Stephanie, who identifies as pansexual, has a 19-year-old sister who came out as transgender a year ago. Stephanie says that neither she nor her sister have received support or encouragement from their adoptive mother.

Photo by: Sara Sugar

Stephanie, who identifies as pansexual, has a 19-year-old sister who came out as transgender a year ago. Stephanie says that neither she nor her sister have received support or encouragement from their adoptive mother.

Sitting outside in the freezing cold, Delilah Ramos, a bubbly teenager, jokes around with friends and giggles often.

“Don’t make me laugh,” she scolds her peers playfully as she sits in the garden, behind the LGBT Center in Chelsea.

At age 18, Delilah has experienced more hardships and obstacles than many will experience in a lifetime.

Raised with her identical twin and their siblings by a single mother who, Delilah says, struggled to care for them all, the teen’s family spent extended periods bouncing between homeless shelters while Delilah dealt with substance abuse.

EXCERPTED DATA:
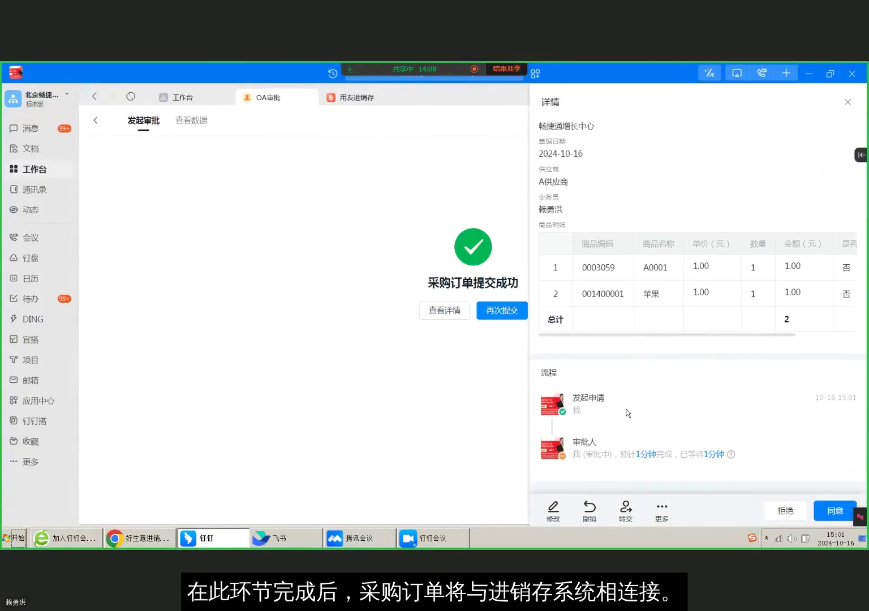The width and height of the screenshot is (869, 611).
Task: Open the 更多 actions in approval footer
Action: point(661,509)
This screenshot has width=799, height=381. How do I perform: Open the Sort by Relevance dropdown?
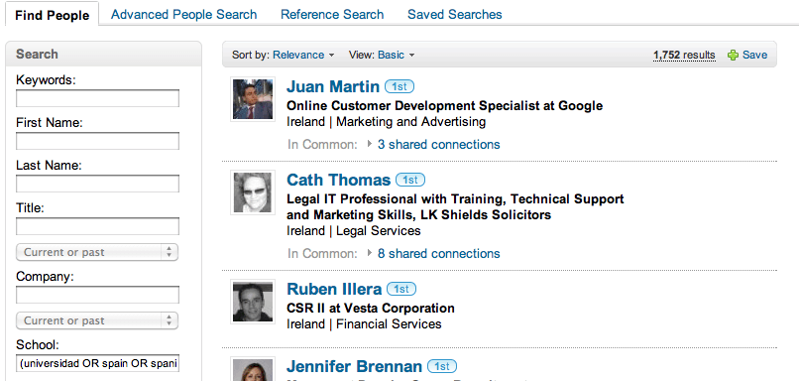pos(303,55)
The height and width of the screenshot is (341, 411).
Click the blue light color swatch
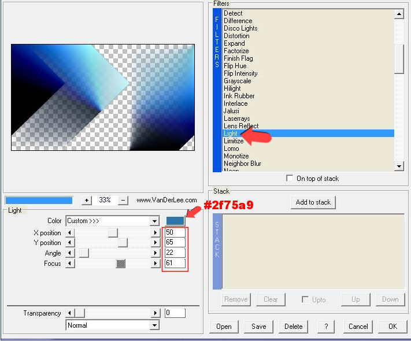point(175,220)
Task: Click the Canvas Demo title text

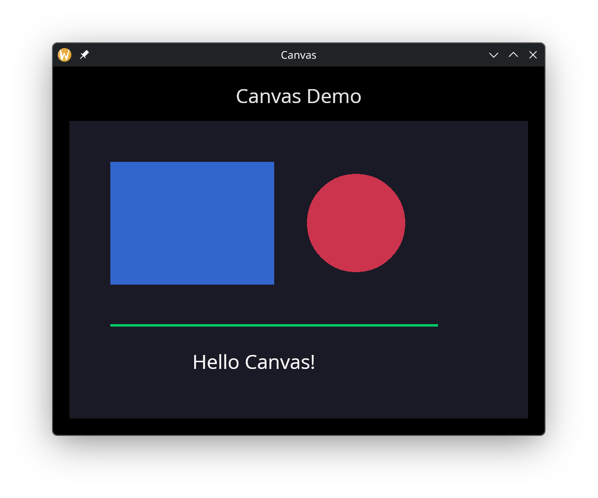Action: 298,96
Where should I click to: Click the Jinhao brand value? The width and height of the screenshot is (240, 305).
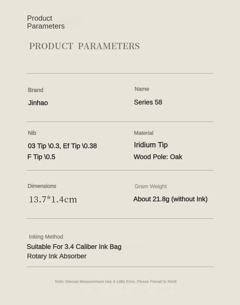(x=38, y=103)
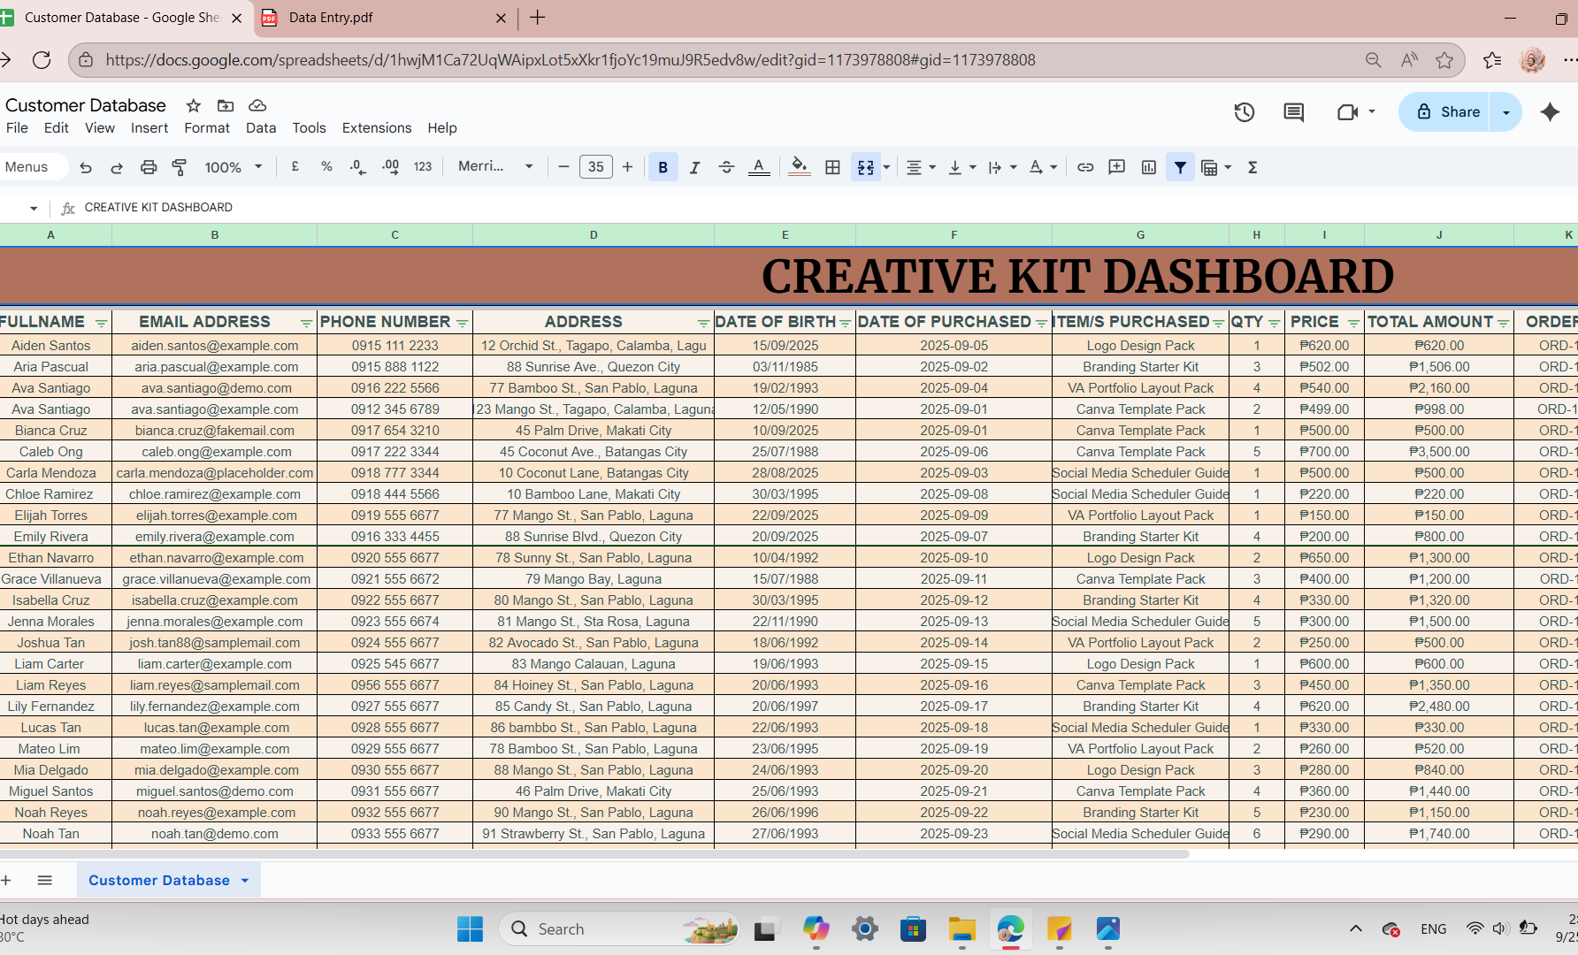Open the comments panel icon
1578x955 pixels.
tap(1294, 112)
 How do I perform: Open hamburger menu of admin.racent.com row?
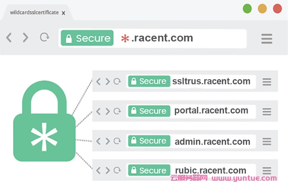pos(267,142)
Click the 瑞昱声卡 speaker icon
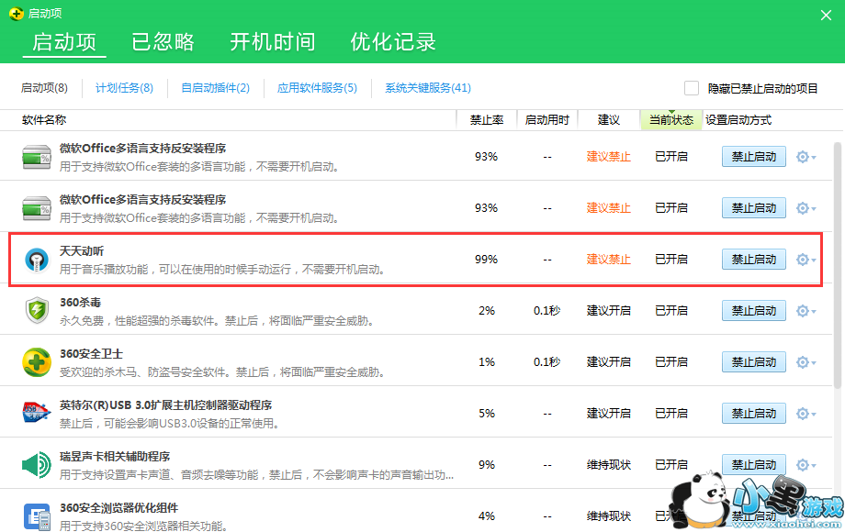Viewport: 845px width, 532px height. point(36,465)
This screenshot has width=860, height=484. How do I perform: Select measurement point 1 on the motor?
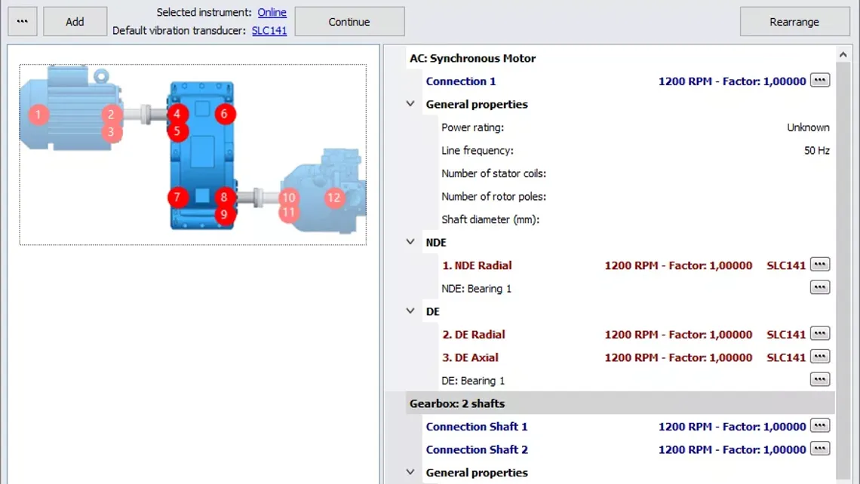pos(37,115)
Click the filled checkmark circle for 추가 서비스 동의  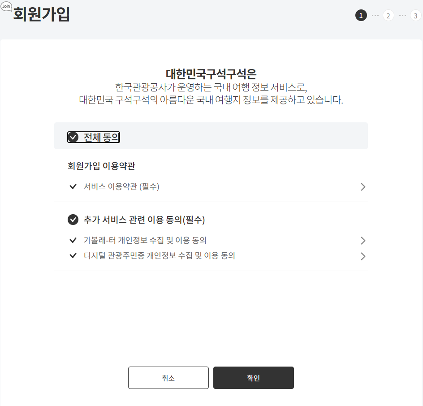pos(73,220)
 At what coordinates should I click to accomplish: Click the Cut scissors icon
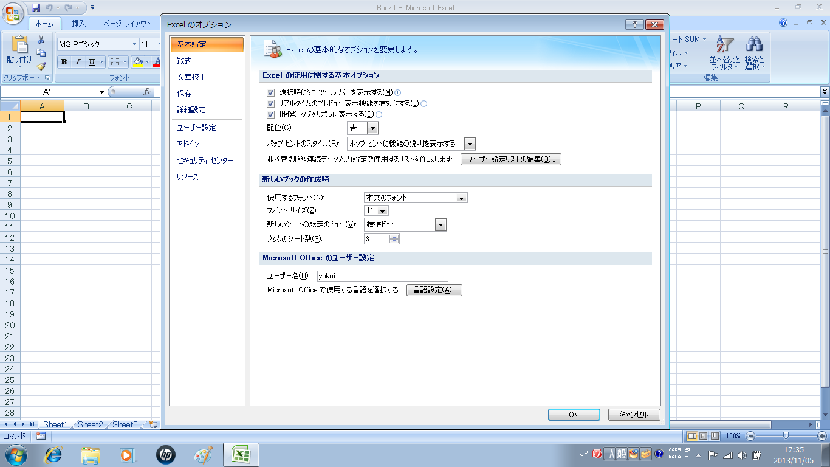(41, 40)
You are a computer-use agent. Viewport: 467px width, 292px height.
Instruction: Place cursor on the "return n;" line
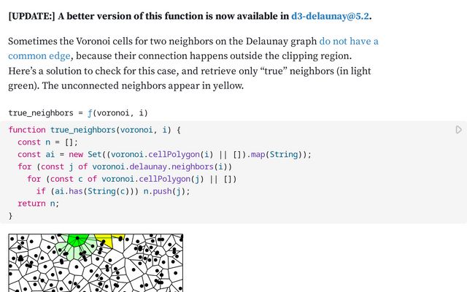[x=38, y=204]
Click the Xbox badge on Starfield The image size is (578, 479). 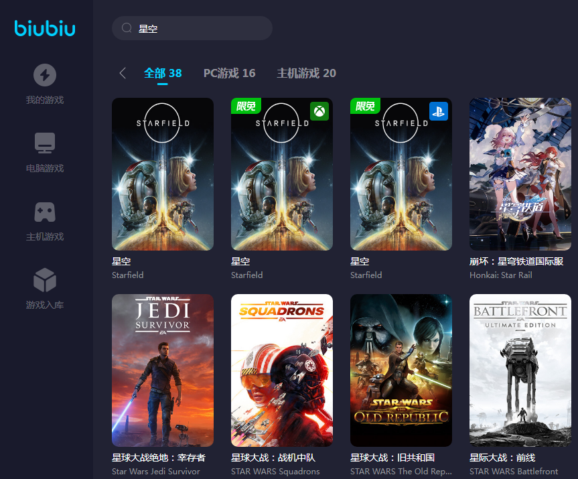coord(319,111)
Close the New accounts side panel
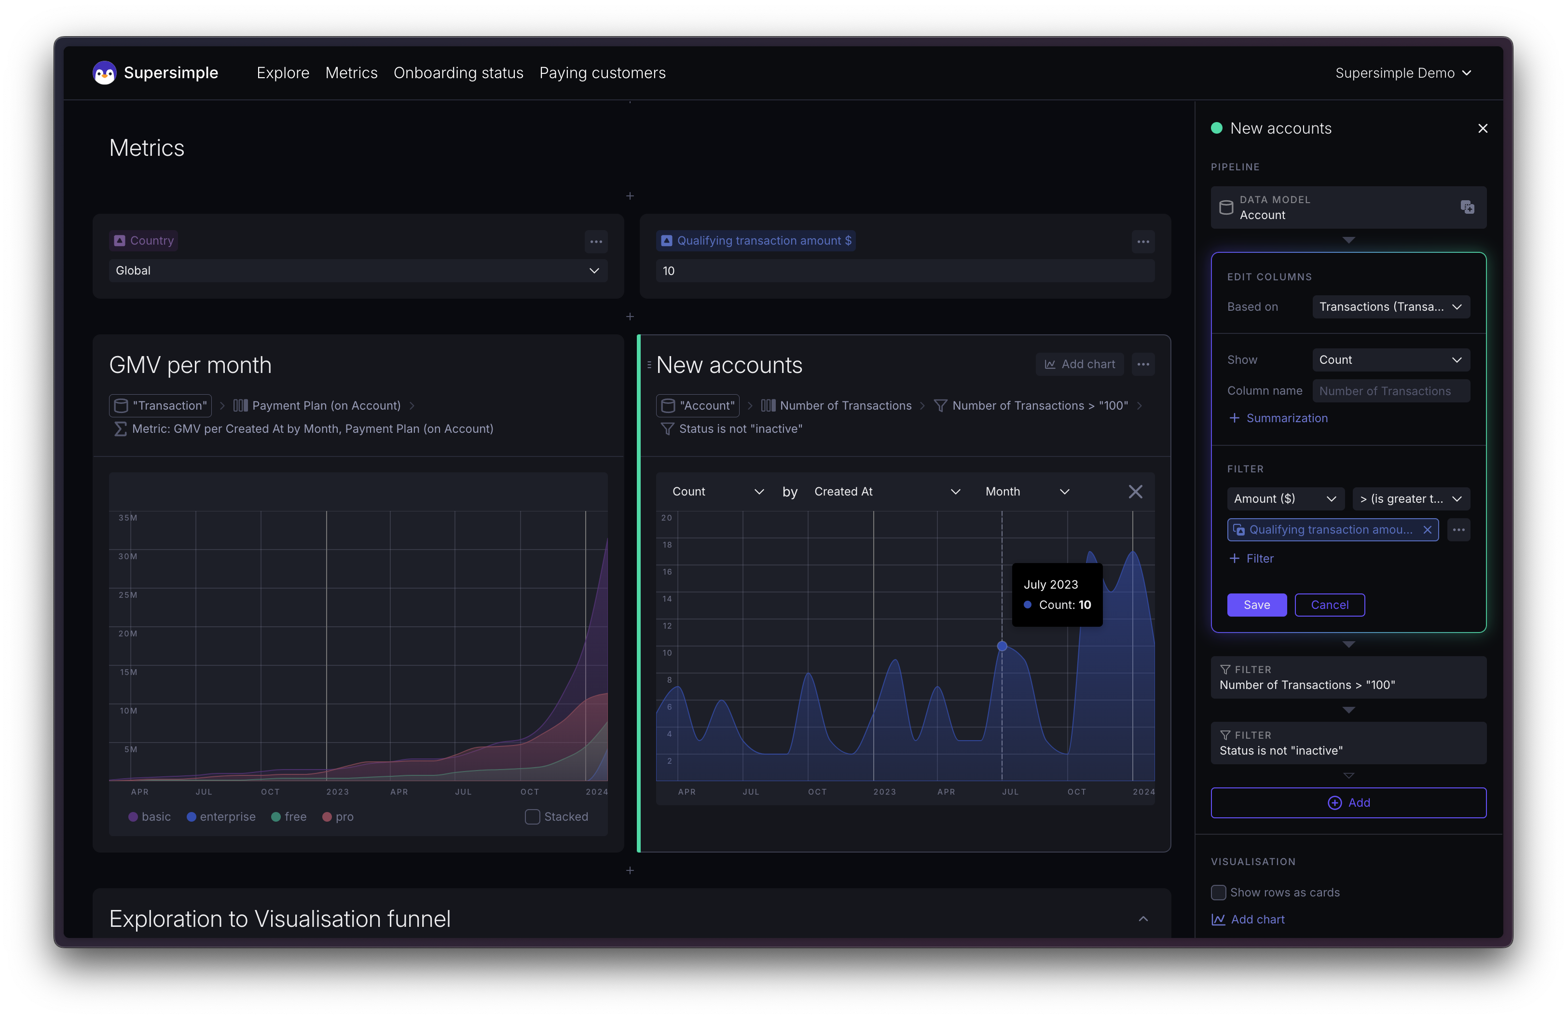1567x1019 pixels. (x=1483, y=128)
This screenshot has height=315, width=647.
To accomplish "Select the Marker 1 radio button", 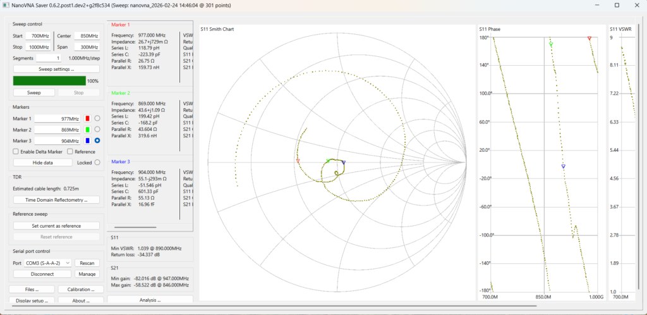I will point(97,118).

REQUIREMENTS:
1. List every person named in the extract above the entries.
2. Select each line of the entries that includes the string "This".

WORKED SOLUTIONS:
1. Stephanie, Sara Sugar, Delilah Ramos

2.
This screenshot has width=799, height=381. How do I perform: Open the Sort by Relevance dropdown?
This screenshot has width=860, height=484. How do I perform: Select measurement point 1 on the motor?
This screenshot has height=315, width=647.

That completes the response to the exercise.